__Text shown__:
Segment Open

Security, Fraud & Abuse
Money attracts attackers, so defenses must layer across the stack rather than sit at a single gate:
- AuthN / AuthZ — OAuth2 with short-lived JWT access tokens plus refresh tokens; merchant and admin APIs carry separate scopes so a leaked customer token can't touch the catalog.
- Rate limiting — per-user and per-IP token buckets at the gateway blunt credential stuffing, scraping, and accidental client retry storms.
- Fraud scoring — velocity checks (many orders or many cards in a short window), device fingerprinting, and an ML risk score route suspicious orders to a hold/review queue before fulfillment.
- Bot defense for drops — limited-stock flash sales attract bots; combine CAPTCHAs, a virtual waiting room, and per-account purchase limits.
- PCI scope minimization — never store raw card data; tokenize through the payment provider so a breach can't leak card numbers.
Returns, Refunds & Multi-Region
The post-purchase flow is often skipped in interviews but is genuine scope. A return spawns a reverse-logistics task; on receipt of the item, a refund re-enters the Payment Service (again idempotent, again webhook-confirmed) and restocks inventory. Refunds are their own small state machine and must reconcile against the provider's settlement report just like charges.
For a global audience, a multi-region deployment cuts latency and provides disaster recovery. Catalog and search replicate read-only into every region, while orders are typically pinned to the user's home region to keep the transactional path simple, with asynchronous cross-region replication for DR. Strong global consistency is expensive and rarely worth it — most designs accept regional ownership plus eventual global replication, failing over to another region only on a regional outage.
Step 13 — ML and Recommendations
User behavior signals — search queries, cart additions, wishlist saves, and completed purchases — are captured via Kafka and fed into Spark Streaming for near-real-time analysis. The Recommendation Service uses them for:
- User segmentation (regression models, KNN clustering).
- Personalized homepage and "customers also bought" modules.
- Dynamic pricing and promotion targeting.
- Demand forecasting that feeds inventory planning.
Every table carries created_at / updated_at columns that pull double duty: debugging production issues and providing temporal features for these models.

Segment Closed

__Study material__:
Segment Open

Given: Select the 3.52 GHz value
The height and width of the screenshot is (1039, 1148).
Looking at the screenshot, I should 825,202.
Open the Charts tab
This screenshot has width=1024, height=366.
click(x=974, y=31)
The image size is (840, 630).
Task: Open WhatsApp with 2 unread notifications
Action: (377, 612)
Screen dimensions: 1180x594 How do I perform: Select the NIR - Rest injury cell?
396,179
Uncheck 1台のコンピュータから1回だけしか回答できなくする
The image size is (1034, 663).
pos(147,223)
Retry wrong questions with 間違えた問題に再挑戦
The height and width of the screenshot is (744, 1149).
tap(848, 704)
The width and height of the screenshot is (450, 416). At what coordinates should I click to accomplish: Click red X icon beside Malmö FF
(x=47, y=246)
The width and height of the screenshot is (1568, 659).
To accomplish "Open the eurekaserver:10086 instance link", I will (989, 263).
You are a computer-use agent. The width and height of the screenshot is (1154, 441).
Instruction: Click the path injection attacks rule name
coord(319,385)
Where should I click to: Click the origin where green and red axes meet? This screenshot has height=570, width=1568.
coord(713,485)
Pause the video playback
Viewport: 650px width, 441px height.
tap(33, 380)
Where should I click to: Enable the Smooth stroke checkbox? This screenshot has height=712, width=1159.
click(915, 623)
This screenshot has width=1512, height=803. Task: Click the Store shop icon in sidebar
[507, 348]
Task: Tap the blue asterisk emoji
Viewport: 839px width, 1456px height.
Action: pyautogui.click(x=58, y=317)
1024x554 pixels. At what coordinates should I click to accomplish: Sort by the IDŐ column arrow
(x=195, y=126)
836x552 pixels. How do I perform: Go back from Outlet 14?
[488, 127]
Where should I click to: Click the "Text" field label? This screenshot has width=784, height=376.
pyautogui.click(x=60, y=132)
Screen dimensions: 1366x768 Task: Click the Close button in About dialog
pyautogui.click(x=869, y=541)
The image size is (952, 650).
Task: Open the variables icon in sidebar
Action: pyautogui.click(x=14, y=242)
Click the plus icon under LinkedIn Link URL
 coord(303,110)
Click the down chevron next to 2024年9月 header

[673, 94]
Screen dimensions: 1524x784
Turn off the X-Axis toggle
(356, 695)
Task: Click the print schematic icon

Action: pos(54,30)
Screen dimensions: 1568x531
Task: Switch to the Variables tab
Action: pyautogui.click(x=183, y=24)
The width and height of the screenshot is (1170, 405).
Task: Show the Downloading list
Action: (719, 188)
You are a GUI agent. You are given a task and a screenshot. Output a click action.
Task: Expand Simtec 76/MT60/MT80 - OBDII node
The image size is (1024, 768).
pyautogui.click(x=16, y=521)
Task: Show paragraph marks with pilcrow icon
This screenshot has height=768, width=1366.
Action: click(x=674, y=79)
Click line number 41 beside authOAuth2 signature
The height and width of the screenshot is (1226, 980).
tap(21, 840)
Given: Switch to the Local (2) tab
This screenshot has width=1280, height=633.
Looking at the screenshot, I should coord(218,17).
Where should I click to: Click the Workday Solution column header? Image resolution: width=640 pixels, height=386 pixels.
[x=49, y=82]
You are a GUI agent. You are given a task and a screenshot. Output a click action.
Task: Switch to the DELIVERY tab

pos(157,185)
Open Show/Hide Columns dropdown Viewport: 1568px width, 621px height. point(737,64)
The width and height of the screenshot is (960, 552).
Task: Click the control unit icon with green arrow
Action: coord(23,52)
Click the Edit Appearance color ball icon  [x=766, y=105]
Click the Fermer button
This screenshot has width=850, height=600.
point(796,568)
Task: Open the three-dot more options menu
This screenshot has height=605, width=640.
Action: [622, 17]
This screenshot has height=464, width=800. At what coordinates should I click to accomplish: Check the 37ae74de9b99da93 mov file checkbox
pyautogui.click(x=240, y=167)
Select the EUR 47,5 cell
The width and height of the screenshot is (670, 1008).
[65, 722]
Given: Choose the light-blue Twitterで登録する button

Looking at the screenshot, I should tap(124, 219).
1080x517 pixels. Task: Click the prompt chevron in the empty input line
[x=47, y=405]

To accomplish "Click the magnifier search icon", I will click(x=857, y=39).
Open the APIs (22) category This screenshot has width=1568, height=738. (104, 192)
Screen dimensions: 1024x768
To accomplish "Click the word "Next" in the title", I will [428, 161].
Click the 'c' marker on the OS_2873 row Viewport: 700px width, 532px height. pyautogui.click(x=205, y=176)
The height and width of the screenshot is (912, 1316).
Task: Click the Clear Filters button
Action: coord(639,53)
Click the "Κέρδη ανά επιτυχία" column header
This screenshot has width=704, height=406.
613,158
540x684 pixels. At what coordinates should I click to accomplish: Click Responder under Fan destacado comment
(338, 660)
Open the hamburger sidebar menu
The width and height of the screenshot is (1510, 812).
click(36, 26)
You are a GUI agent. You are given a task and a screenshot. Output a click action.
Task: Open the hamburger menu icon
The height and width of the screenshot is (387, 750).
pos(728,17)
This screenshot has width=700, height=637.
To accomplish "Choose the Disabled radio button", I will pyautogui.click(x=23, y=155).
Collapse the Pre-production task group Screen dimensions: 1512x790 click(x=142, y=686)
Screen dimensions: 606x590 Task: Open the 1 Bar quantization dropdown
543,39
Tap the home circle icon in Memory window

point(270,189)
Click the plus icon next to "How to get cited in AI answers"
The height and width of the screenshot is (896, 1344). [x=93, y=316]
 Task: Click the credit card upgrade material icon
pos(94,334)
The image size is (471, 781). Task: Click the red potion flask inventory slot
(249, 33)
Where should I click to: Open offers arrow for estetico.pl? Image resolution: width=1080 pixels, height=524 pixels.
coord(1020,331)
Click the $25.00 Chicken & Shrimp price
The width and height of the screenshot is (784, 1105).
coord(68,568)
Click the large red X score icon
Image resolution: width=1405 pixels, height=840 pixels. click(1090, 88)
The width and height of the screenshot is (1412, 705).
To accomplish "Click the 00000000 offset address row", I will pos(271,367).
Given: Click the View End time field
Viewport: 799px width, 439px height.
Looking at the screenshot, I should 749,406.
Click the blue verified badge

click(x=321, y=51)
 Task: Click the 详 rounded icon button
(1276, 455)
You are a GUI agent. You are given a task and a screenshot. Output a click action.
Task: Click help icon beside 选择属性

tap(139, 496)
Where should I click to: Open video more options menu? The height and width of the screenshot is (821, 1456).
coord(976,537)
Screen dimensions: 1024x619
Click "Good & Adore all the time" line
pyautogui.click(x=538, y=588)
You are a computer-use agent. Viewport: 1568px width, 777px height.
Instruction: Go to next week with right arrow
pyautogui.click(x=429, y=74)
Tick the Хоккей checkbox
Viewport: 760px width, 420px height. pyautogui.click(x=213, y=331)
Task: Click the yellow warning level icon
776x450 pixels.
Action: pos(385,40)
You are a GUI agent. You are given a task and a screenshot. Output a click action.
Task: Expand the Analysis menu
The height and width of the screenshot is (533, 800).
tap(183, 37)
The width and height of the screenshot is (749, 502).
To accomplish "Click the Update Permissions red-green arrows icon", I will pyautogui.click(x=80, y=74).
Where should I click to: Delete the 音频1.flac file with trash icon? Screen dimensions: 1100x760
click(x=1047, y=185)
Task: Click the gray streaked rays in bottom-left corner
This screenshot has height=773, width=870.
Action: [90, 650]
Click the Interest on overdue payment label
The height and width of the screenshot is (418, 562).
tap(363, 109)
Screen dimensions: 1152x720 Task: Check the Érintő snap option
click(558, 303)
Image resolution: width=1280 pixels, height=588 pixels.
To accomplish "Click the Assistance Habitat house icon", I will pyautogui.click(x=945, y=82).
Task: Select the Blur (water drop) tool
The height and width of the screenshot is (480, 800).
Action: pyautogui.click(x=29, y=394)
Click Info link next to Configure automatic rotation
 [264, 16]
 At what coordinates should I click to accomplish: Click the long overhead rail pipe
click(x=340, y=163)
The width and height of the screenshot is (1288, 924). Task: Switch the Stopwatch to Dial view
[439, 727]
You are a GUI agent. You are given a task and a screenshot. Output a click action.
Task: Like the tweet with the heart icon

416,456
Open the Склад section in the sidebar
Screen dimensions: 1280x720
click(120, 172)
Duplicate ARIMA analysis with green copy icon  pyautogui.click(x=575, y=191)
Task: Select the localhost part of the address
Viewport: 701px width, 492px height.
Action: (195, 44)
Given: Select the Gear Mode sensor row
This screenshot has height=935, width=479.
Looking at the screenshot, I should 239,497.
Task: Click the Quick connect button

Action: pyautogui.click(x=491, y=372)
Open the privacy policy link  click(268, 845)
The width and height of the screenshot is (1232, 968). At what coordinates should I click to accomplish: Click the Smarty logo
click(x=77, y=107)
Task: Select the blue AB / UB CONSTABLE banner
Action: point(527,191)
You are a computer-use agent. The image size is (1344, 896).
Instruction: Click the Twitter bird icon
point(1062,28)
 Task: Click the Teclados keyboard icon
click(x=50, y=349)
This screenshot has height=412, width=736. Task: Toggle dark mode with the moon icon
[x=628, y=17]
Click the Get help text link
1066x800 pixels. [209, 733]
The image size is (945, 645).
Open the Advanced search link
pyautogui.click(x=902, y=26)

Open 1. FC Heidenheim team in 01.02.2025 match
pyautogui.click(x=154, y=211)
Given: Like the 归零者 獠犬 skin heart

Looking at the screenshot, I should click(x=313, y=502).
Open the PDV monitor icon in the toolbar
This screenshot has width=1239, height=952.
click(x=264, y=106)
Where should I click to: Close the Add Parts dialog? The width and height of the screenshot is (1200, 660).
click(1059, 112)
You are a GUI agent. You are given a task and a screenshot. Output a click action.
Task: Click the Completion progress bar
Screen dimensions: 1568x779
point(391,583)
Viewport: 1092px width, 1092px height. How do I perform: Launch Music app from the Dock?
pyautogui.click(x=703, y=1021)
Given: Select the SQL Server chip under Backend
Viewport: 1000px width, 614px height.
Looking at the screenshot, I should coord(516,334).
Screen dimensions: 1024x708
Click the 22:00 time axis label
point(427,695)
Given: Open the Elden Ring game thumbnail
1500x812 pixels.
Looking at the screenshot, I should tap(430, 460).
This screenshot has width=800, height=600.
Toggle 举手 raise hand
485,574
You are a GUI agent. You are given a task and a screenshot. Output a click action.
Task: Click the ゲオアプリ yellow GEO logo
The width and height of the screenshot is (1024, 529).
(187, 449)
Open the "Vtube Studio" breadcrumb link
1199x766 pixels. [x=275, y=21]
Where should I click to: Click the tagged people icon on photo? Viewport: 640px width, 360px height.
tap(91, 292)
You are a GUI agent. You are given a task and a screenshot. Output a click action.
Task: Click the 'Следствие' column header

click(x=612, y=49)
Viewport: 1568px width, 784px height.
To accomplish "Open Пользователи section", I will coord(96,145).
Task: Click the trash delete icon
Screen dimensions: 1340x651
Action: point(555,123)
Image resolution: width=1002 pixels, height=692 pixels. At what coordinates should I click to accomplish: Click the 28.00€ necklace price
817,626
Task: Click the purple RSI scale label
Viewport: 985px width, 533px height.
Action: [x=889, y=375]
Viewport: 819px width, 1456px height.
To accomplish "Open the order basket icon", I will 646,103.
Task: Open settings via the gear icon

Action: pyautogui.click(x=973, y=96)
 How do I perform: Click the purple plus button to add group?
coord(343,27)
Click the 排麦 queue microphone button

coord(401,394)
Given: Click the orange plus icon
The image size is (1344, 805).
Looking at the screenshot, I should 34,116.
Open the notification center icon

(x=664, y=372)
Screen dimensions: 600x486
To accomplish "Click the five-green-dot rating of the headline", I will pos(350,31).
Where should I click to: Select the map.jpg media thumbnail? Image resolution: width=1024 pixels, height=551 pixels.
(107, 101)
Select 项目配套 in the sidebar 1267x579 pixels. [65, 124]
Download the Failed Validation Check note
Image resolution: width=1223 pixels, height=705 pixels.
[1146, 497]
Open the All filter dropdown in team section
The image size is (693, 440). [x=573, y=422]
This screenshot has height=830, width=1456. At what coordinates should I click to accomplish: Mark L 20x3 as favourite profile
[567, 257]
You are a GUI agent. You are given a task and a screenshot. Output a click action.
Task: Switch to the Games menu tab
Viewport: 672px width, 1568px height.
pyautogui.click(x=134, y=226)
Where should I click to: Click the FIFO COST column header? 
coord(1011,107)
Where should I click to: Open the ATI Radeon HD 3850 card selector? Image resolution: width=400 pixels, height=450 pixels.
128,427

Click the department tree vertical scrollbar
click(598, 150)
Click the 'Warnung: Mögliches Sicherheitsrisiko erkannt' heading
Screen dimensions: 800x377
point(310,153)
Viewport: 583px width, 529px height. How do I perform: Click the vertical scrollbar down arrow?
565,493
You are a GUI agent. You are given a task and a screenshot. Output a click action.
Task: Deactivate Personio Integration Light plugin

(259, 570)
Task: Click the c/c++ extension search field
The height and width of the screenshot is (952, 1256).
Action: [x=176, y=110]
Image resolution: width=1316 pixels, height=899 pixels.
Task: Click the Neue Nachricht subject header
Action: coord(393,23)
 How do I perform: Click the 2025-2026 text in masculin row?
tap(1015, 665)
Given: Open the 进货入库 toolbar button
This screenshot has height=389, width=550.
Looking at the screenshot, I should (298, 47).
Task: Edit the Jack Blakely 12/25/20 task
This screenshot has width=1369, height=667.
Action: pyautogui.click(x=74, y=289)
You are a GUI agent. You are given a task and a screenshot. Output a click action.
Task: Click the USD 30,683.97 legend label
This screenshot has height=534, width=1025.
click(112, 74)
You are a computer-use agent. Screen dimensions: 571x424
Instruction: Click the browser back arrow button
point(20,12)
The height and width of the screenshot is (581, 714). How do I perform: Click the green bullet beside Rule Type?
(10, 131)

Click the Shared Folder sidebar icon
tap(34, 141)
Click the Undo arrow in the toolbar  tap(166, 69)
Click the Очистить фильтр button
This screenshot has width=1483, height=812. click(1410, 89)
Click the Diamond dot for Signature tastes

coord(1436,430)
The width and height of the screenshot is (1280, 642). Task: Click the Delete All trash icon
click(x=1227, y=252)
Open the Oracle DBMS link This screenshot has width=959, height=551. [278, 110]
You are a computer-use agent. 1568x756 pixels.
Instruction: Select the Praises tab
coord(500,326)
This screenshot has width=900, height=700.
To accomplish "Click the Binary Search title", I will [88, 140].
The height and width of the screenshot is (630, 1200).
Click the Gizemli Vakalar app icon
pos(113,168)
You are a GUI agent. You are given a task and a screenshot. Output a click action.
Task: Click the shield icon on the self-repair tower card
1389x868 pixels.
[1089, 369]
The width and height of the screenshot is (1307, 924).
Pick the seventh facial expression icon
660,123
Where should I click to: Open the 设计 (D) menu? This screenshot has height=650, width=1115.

Segment Closed

__Parts of the exercise__:
**A)** Output the passage from the system design text, starting with "For a global" and going on through "a regional outage.".
**B)** In the system design text, where are orders typically pinned in a multi-region deployment?

__Response list__:
**A)**
For a global audience, a multi-region deployment cuts latency and provides disaster recovery. Catalog and search replicate read-only into every region, while orders are typically pinned to the user's home region to keep the transactional path simple, with asynchronous cross-region replication for DR. Strong global consistency is expensive and rarely worth it — most designs accept regional ownership plus eventual global replication, failing over to another region only on a regional outage.

**B)** To the user's home region.